Amid a rapid increase in allegations of parental alienation in child custody cases, a landmark High Court ruling will further intensify the scrutiny of expert witness evidence
Last year, the president of the Family Division said there had been a ‘complete upsurge’ in family cases featuring allegations of ‘parental alienation’. There is no official data on its prevalence, but a recent analysis of published judgments by the Bureau of Investigative Journalism (TBIJ) indicated a tenfold increase in the past decade.

New guidance for judges on how to approach the controversial concept was published last December by the Family Justice Council (FJC). It described ‘parental alienation syndrome’ as having ‘no evidential basis’ and as a ‘harmful pseudoscience’. Instead of an expert ‘diagnosing’ parental alienation, judges should look for specific behaviours, including ‘alienating behaviours’ to be determined (or not) as findings of fact.
Safeguarding body Cafcass describes alienating behaviour as ‘how one parent or carer undertakes and/or expresses an ongoing pattern of negative attitudes and communication about the other parent or carer that have the potential or intention to undermine, manipulate or even destroy a child’s relationship with their other parent or carer’.
The FJC guidance recognises that allegations of ‘parental alienation’ have been used as a form of post-separation control and abuse, and as a litigation tactic to silence survivors of domestic abuse – both parents and children.
Meanwhile, the quality of expert witness evidence is under unprecedented scrutiny across multiple sectors. That scrutiny will increase in parental alienation cases after expert evidence was overturned in a landmark legal decision.
The challenge was brought by a mother against an unregulated psychologist who made a finding of ‘parental alienation’, leading to the mother losing custody of her daughters.
The ruling in question can now be reported after TBIJ secured a transparency order to publish details of the High Court case O v C.
In 2020, a district judge accepted the assessment of expert witness Melanie Gill (pictured) that the mother was a ‘narcissist’ who had alienated her daughters from their father.
Days after Gill filed her report, the DJ ordered that the girls, then aged six and nine, should live with their father. The children were removed from the mother’s care the same day.
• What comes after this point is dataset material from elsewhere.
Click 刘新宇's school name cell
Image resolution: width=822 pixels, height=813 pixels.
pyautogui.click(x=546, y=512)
For five years, the mother has only been allowed to see her children under professional supervision once a fortnight.
The High Court ruled in July that Gill’s evidence and the DJ’s findings that followed should be set aside because they were based on a ‘mistaken foundation’. Mrs Justice Judd pointed to subsequent case law and new guidance from the FJC published last December as underpinning her decision.
The mother’s barrister, Justin Ageros of 4PB, highlighted the 2023 case of Re C (Parental Alienation: Instruction of an Expert), in which Family Division president Sir Andrew McFarlane said ‘parental alienation’ is not a syndrome that can be diagnosed. Instead, he said the court should determine factual matters, including parental behaviours.
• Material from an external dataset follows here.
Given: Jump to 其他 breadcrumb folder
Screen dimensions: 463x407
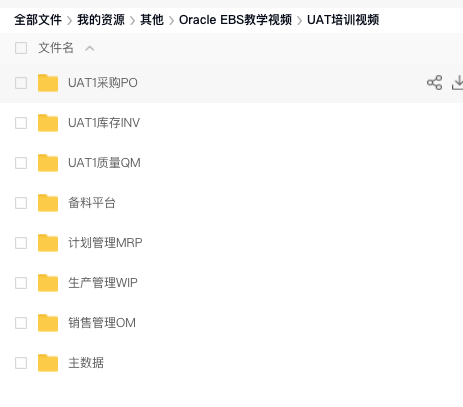Looking at the screenshot, I should [152, 20].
'The findings of fact that the judge said he was making… were based on an uncertain and mistaken foundation'
Mrs Justice Judd
This view was endorsed in the FJC guidance, which lists the points a judge should consider before making a finding of ‘alienation’, including ruling out other possible reasons for a child to reject a parent. These include domestic abuse.
For the father, Judi Evans of St John’s Chambers said the DJ had not made ‘specific findings of alienation’ and had rather drawn conclusions about the mother from his own experience of her.
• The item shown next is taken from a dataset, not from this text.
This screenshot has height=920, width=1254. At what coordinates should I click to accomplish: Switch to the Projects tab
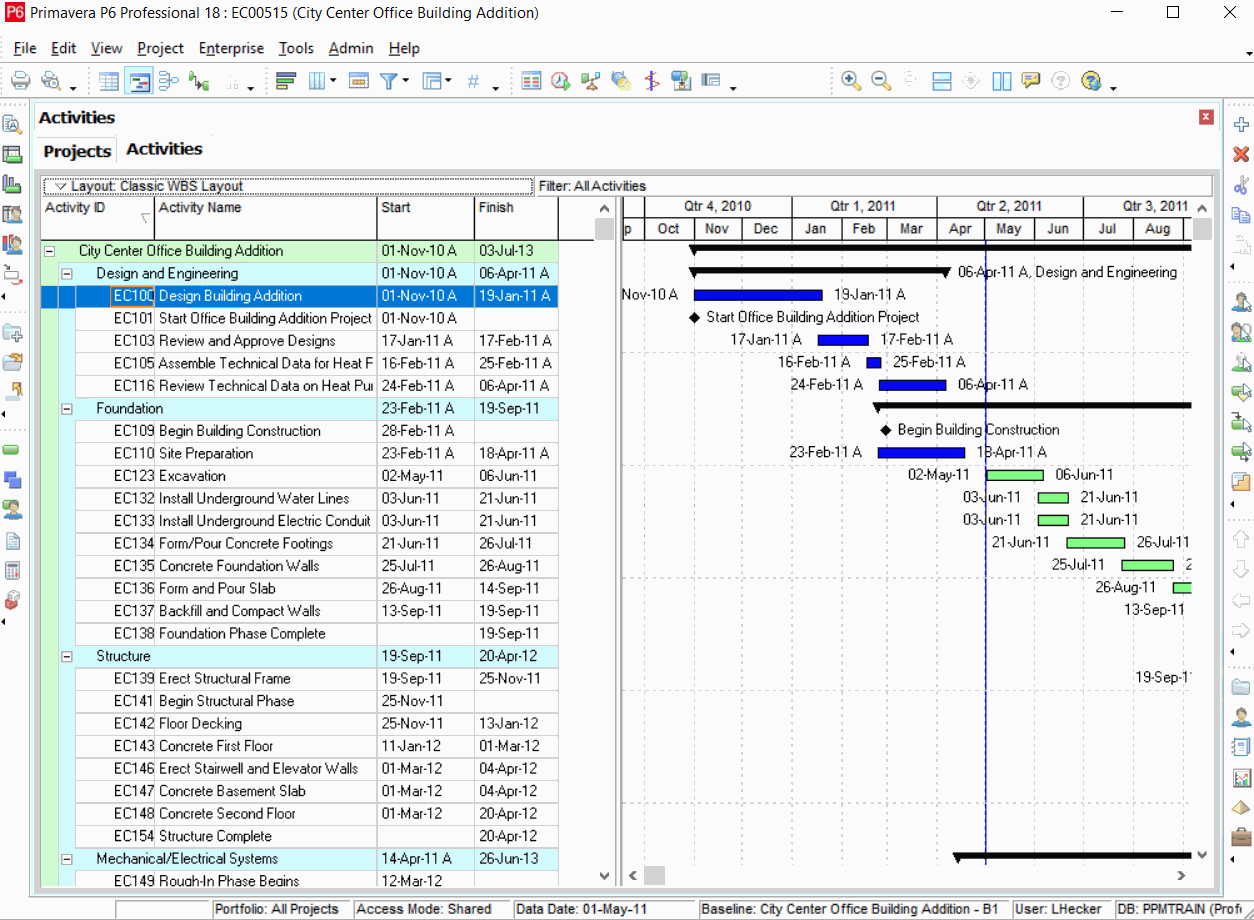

The High Court judge, however, said there was no material difference between what the DJ found in his judgment and a finding that the mother had alienated the children based on the opinion of Gill. In light of Re C, findings made before the involvement of Gill – including limited findings of domestic abuse against both parents in 2018 – should still stand, said the judge, stating: ‘Findings of alienation purported to have been made by Ms Gill cannot have that status, nor following that, can any findings that have been made by the [district] judge.’
The DJ was not to blame for his decisions because they predated Re C and the FJC guidance, but the High Court judge added: ‘Now we can see that in fact, the findings of fact that the judge said he was making… were based on an uncertain and mistaken foundation.’
Judd stressed that the DJ had failed to embark on a factual investigation of the mother’s specific behaviours. ‘Ms Gill carried out a [psychological] assessment of the mother… but that does not form a finding of fact about how the mother actually behaved,’ she said. ‘Therefore, there are no findings with a solid foundation that the mother alienated the children, even though the [DJ] expressed it as such, and accordingly, no findings to actually set aside.
‘I would go a step further and say that Ms Gill’s report is based very much on attachment science [a psychological framework explaining the strong, lasting emotional bonds humans form, particularly the crucial early bond between an infant and their primary caregiver]. Her assessment of the parents is through that prism. It makes it very difficult to retain any of what she says as a base for future decision-making.’
The issue of alienating behaviours in this case will not be re-examined. Instead, a fresh assessment will be carried out by Cafcass to determine what kind of relationship the children can have with their mother.
At a hearing last week, a circuit judge varied the arrangements under which the mother can see her children, meaning the fortnightly contact no longer needs to be supervised.
Gill did not respond to requests for comment.